## What the exercise asks
Leave out the images and repeat the listing below without a single change.
------ Records for the exercise
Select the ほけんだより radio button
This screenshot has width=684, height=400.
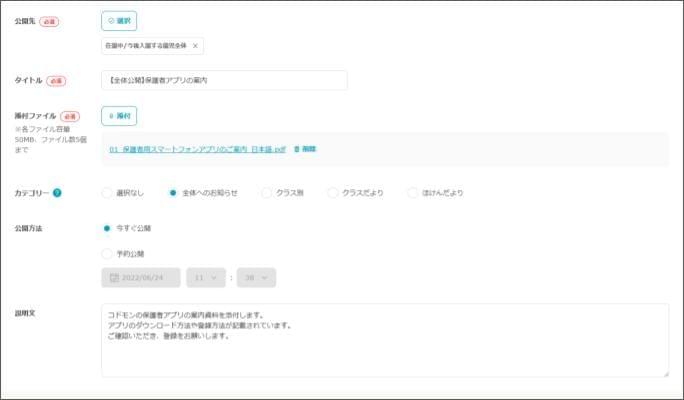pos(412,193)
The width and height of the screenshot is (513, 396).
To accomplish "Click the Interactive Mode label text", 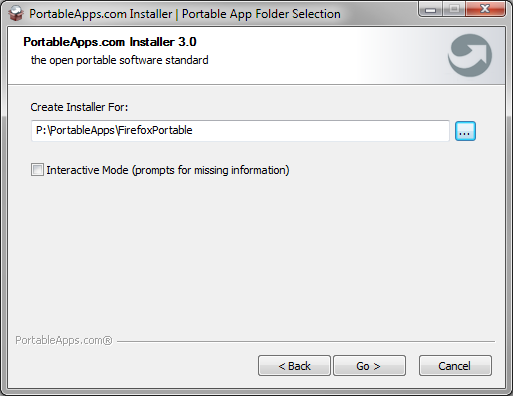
------------
## Answer area
Select the ほけんだより radio button
This screenshot has width=684, height=400.
pos(412,193)
The width and height of the screenshot is (513, 396).
To accomplish "Click the Interactive Mode label text", 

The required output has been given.